The conditions under which this care is provided are often less than ideal, and in attempts to analyze the consequences of being the principal care provider for a dependent person, one of the key concepts is burden of care. This term was first used in the early 1960s to study the effect on the family of keeping psychiatric patients in the community. Within the area of informal care, the term has been widely used since the 1980s to refer to the impact of caring for a person diagnosed with dementia.
Burden of care has both objective and subjective components. The former refer directly to the tasks the principal caregiver must perform, and particularly to the time devoted to care, the physical burden involved, and exposure to stressful situations arising from certain symptoms or behaviors in the patient. Accordingly, the word «demands» is used in its widest sense to mean those demands the caregiver is exposed to in the course of caring for a dependent person.
The subjective components are the way in which the caregiver perceives caring tasks, and specifically the emotional response to the experience of caring for a relative. Different authors have supported the relevance of this concept, and have emphasized that the important factor is not so much the number of situations in which the caregiver is exposed to as the degree to which these situations are judged to be negative. When emotional arousal is intense, very frequent, or prolonged, the caregiver´s health, well-being and behavior can be affected. However, other authors have questioned the concept of burden of care as a useful variable for measuring the effects on principal caregivers of caring for a disabled patient, because of the lack of a clear conceptual model that distinguishes between objective and subjective burden.1 A frequent alternative has been to evaluate psychological well-being, a central component of health-related quality of life (HRQL).2 The findings of some studies uphold the conceptual distinction between burden of care and quality of life, and suggest that the latter may improve even in the presence of caregiver burden. In addition, research on caregiver health should be complemented, as noted in the article by Moral Serrano et al, with measures of quality of life or related characteristics.3 Moreover, the correlation between measures of HRQL and caregiver burden is, for some processes, only weak or moderate.4
Greater dependence on the part of the patient increases the level of caregiver strain, which in turn generates conflicting feelings of rage, grief, isolation and resentment.
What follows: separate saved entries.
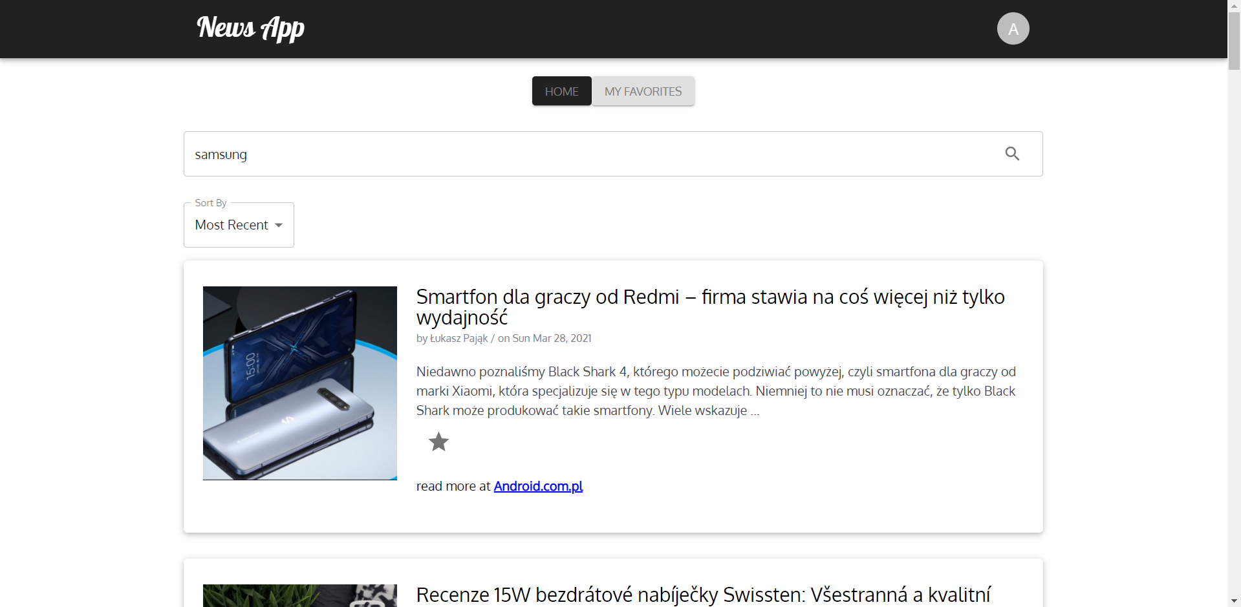Click the scrollbar down arrow
This screenshot has height=607, width=1241.
click(x=1233, y=601)
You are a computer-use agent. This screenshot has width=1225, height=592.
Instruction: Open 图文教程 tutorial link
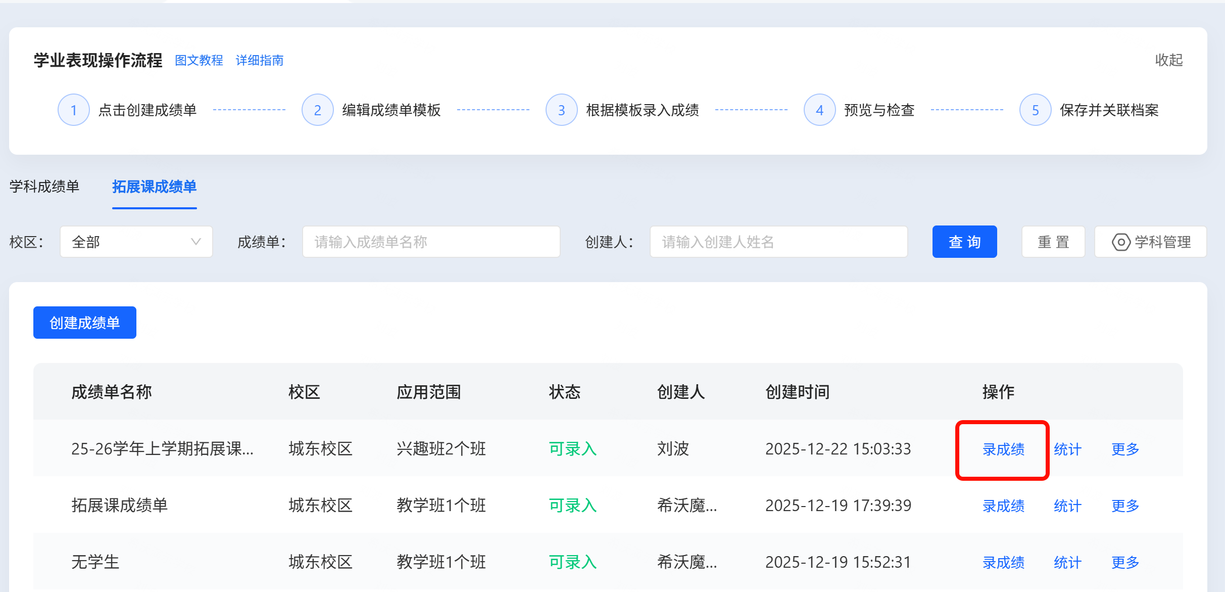pyautogui.click(x=199, y=60)
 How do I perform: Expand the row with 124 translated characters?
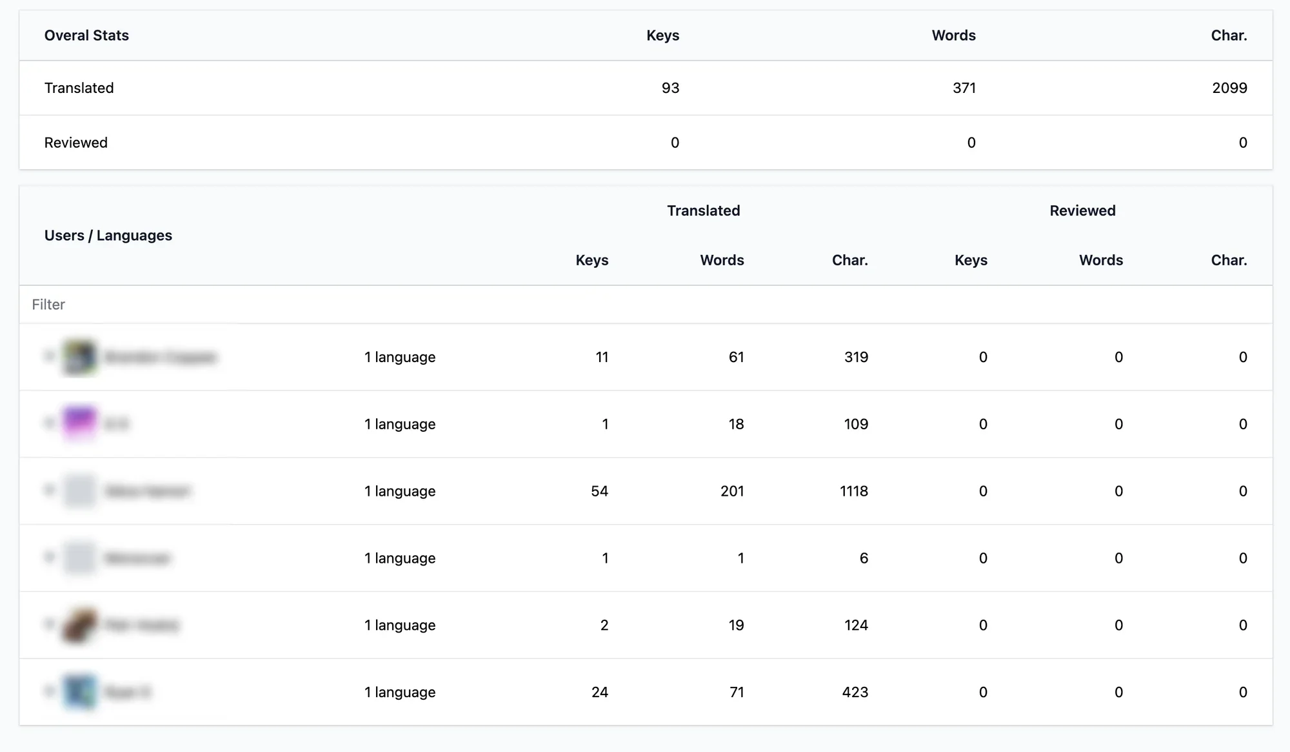49,624
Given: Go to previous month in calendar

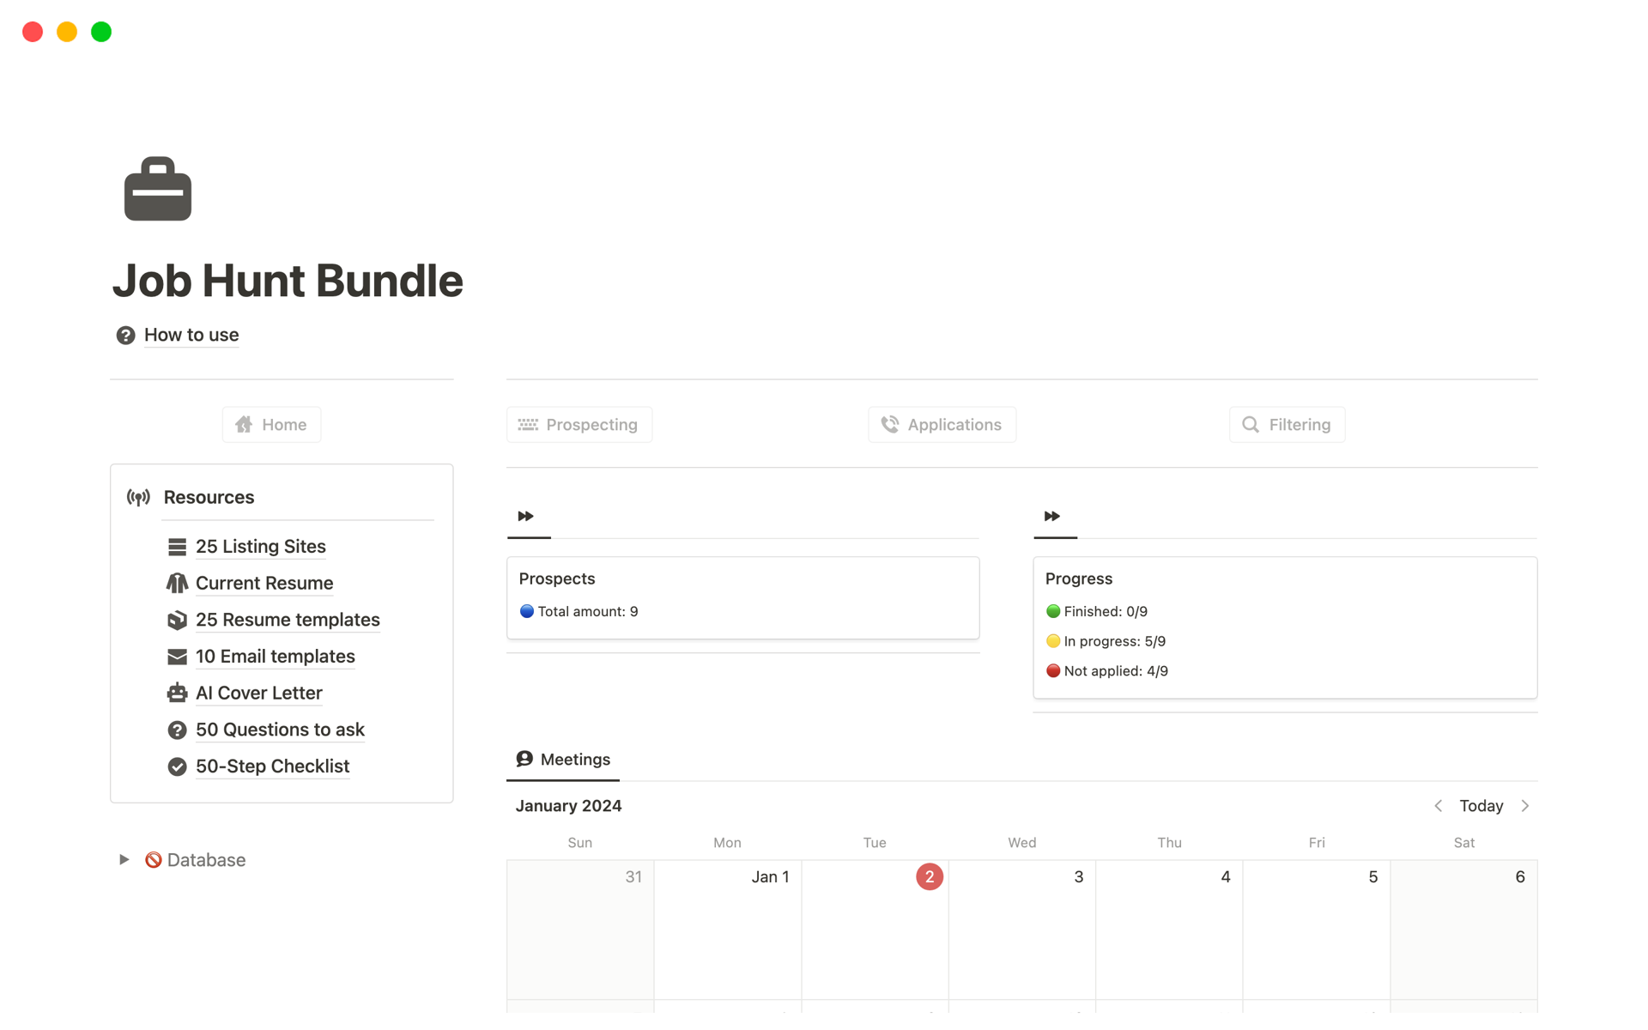Looking at the screenshot, I should click(x=1439, y=806).
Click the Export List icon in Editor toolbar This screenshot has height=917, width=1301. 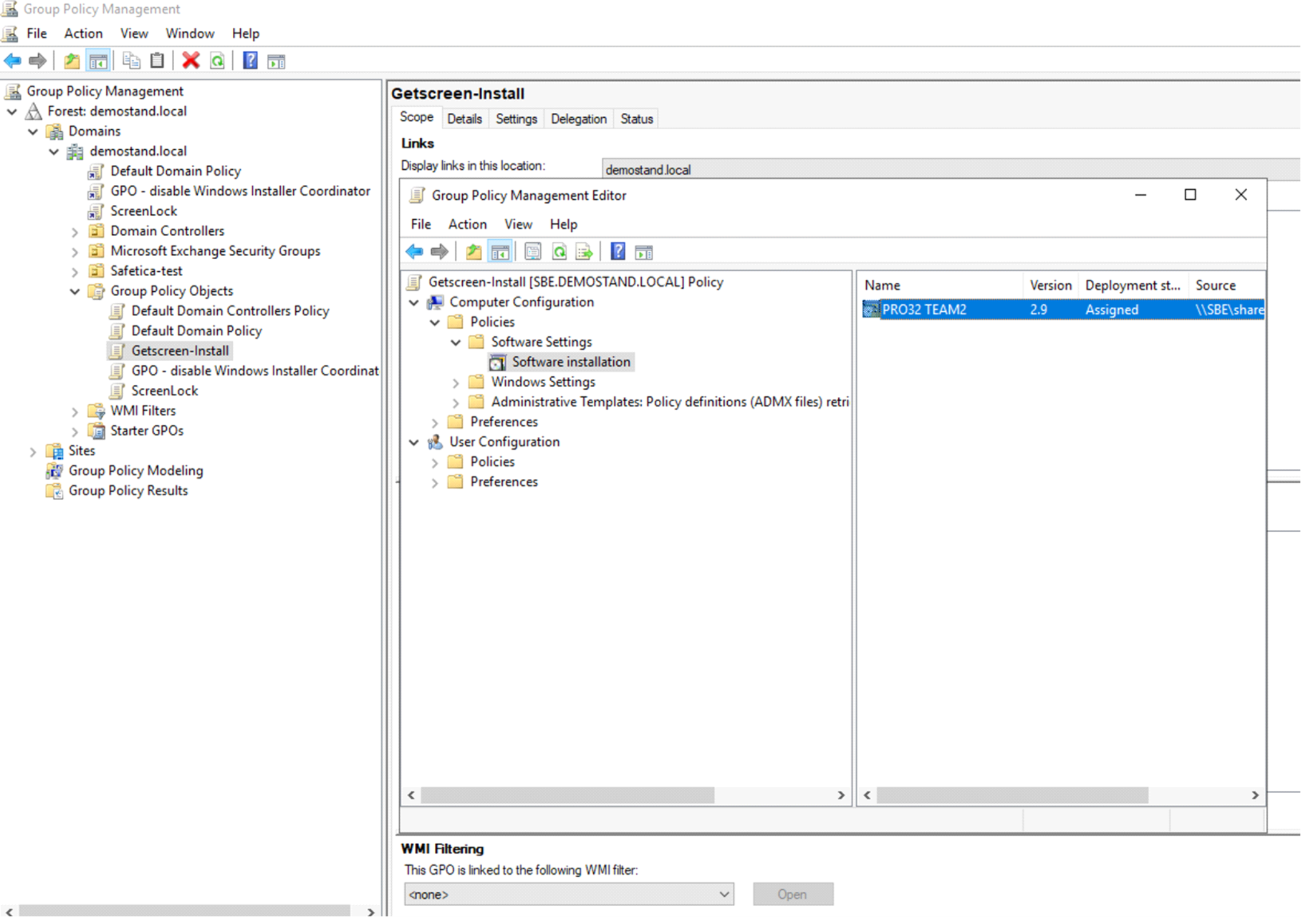(583, 251)
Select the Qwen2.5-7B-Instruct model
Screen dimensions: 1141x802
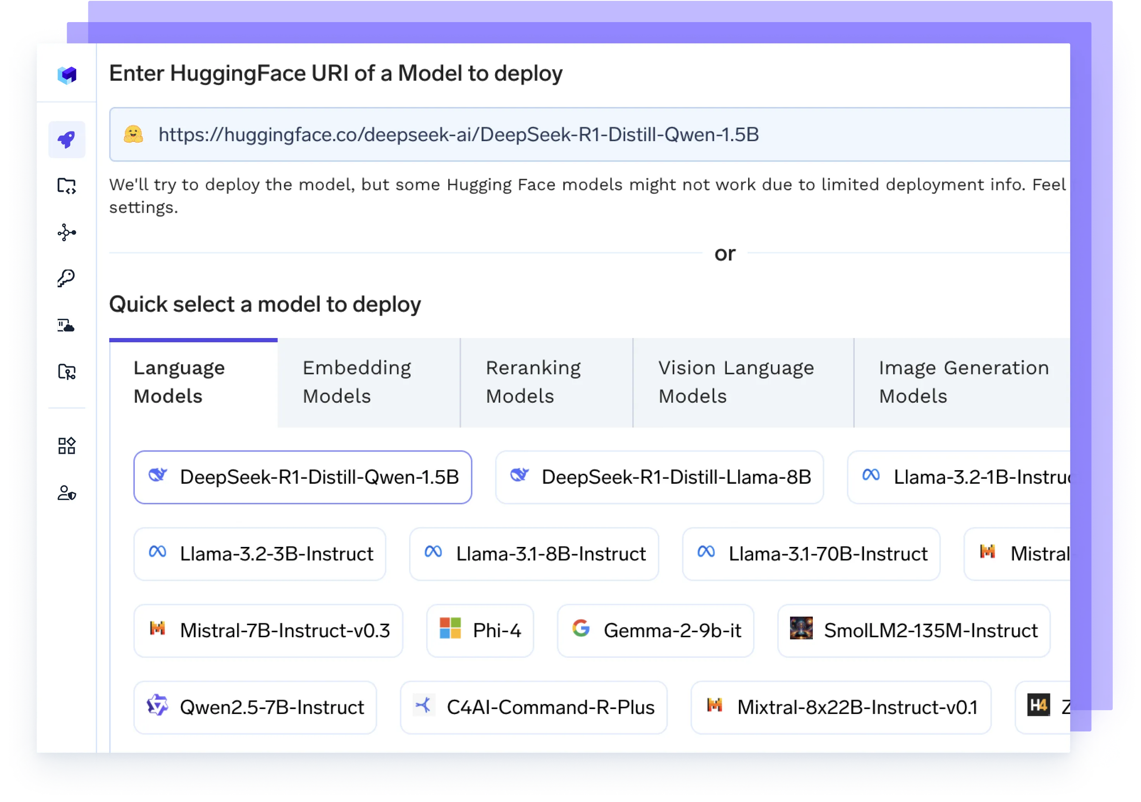(255, 707)
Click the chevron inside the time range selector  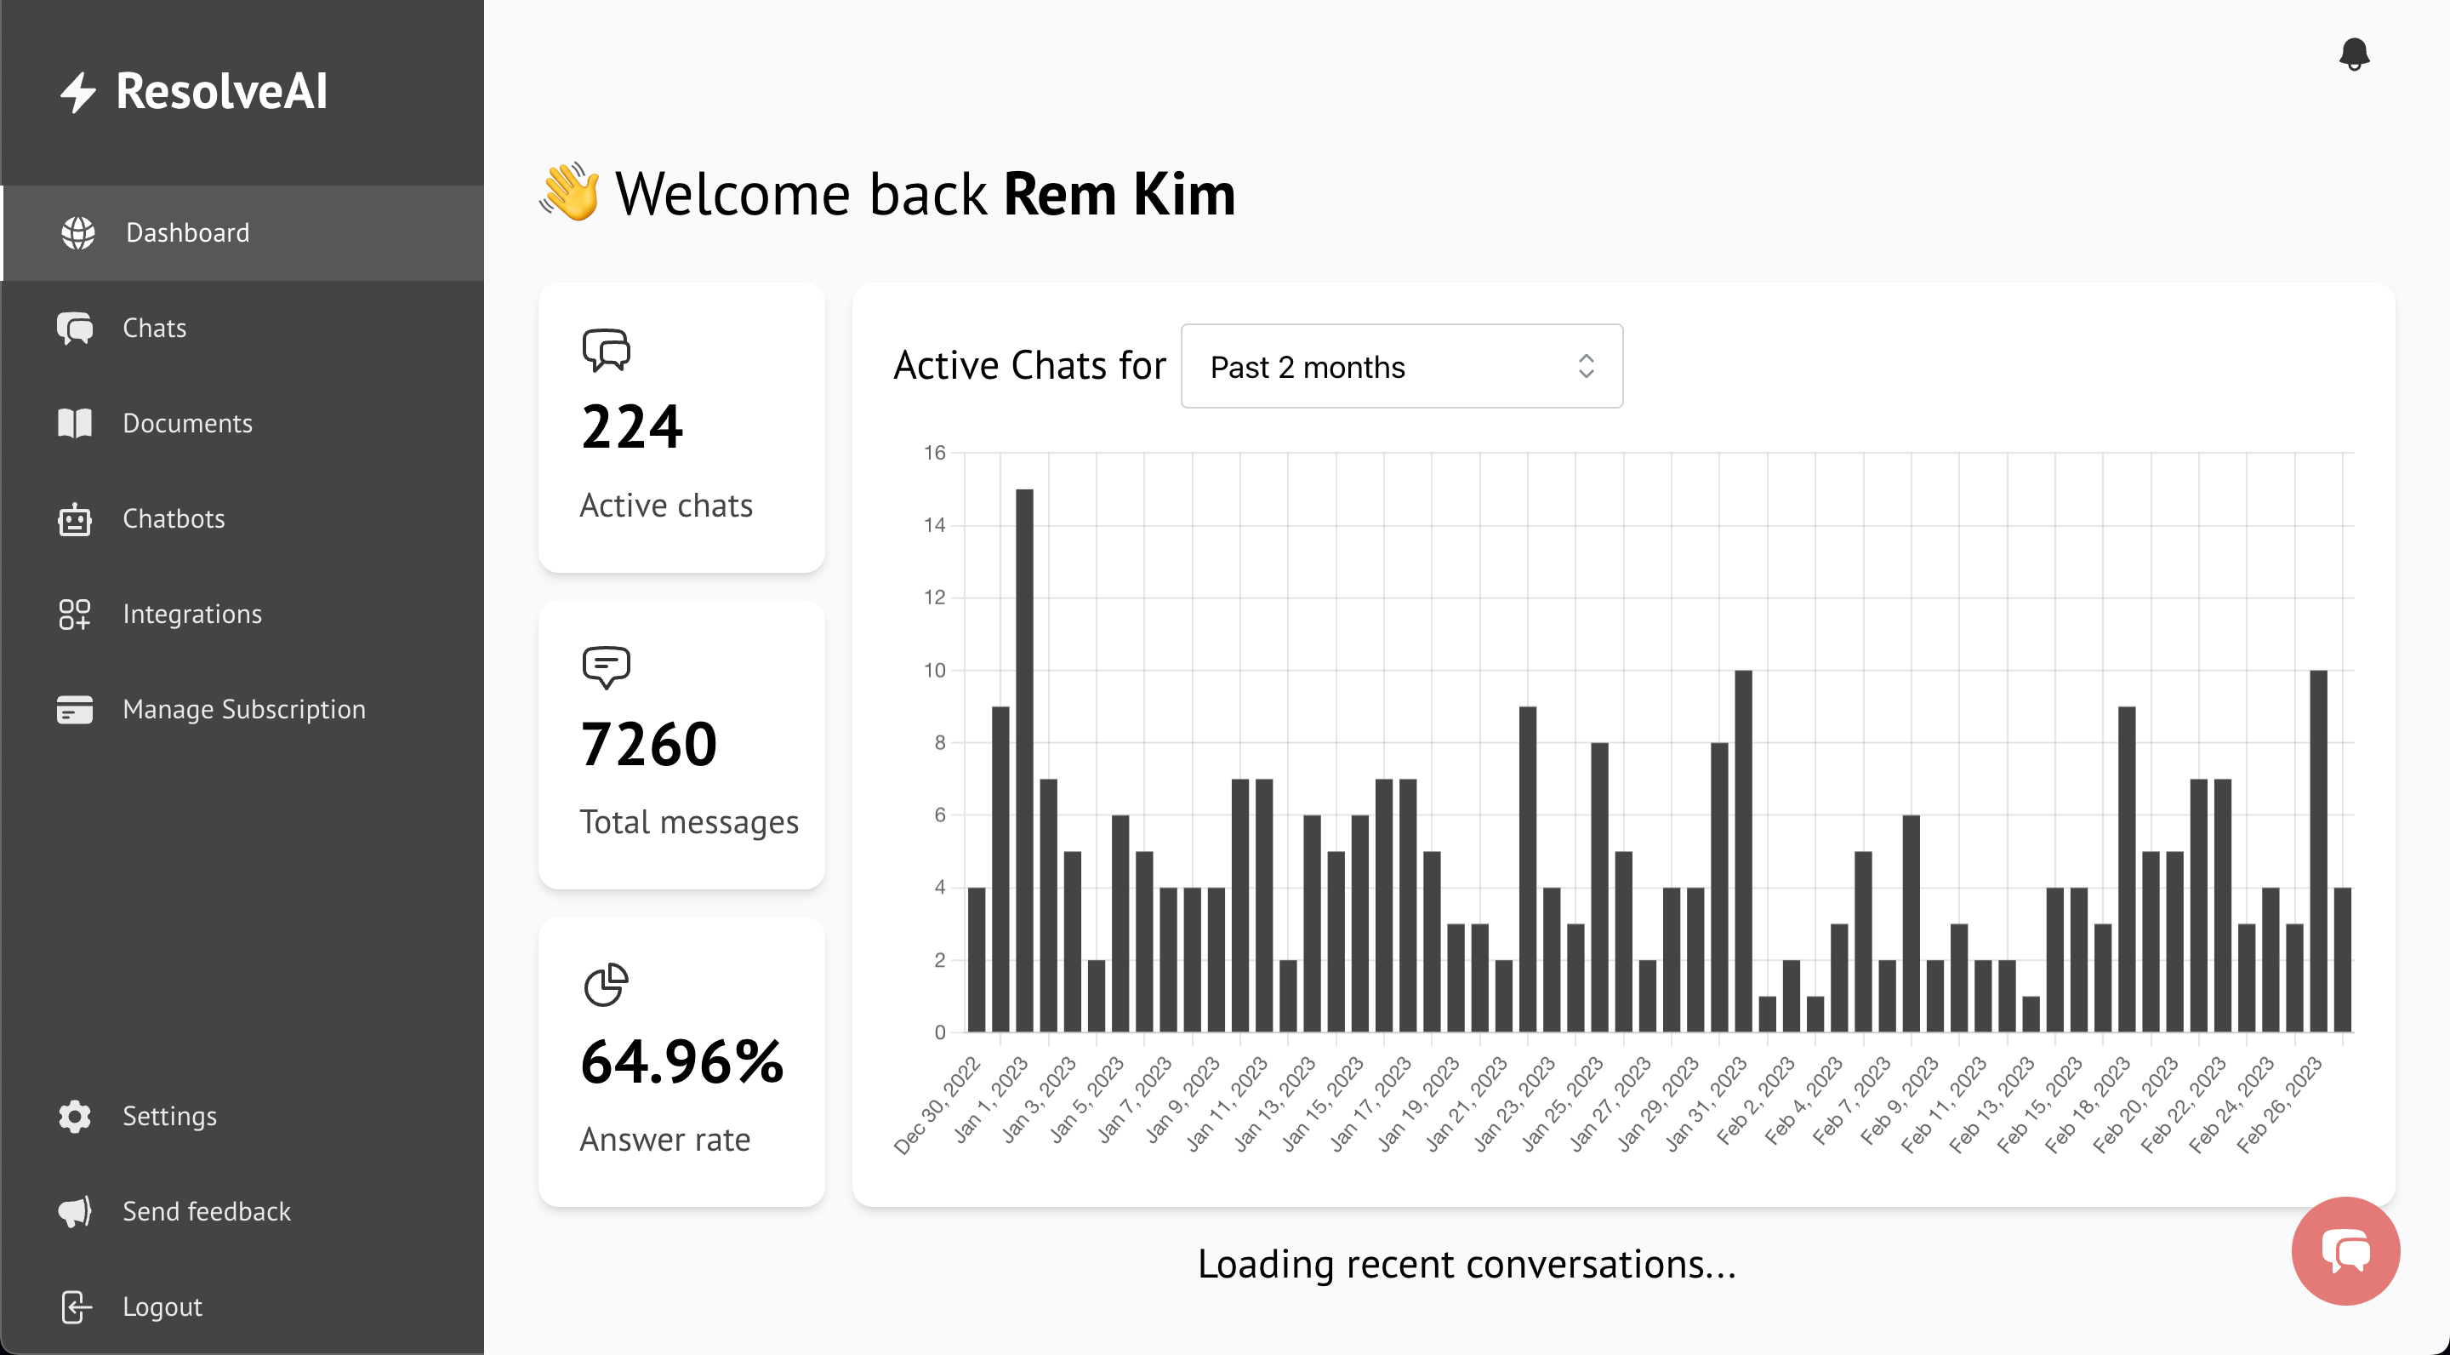(1586, 366)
These emotions affect the caregiver's health and well-being, and eventually her HRQL, to the point that caregiving has been related with greater mortality.5 In accordance with the conclusions reached by Moral Serrano et al, recognizing psychological distress in the person responsible for caring for the patient offers help to the caregiver in that resources are mobilized that can relieve, in part, the decrease in her quality of life. This in turn offers help for the patient, who will receive better care if the caregiver is not subjected to distress, and for the patient´s health care team, who can thus better understand how much support they can count on from the caregiver to ensure continuity of care and treatment.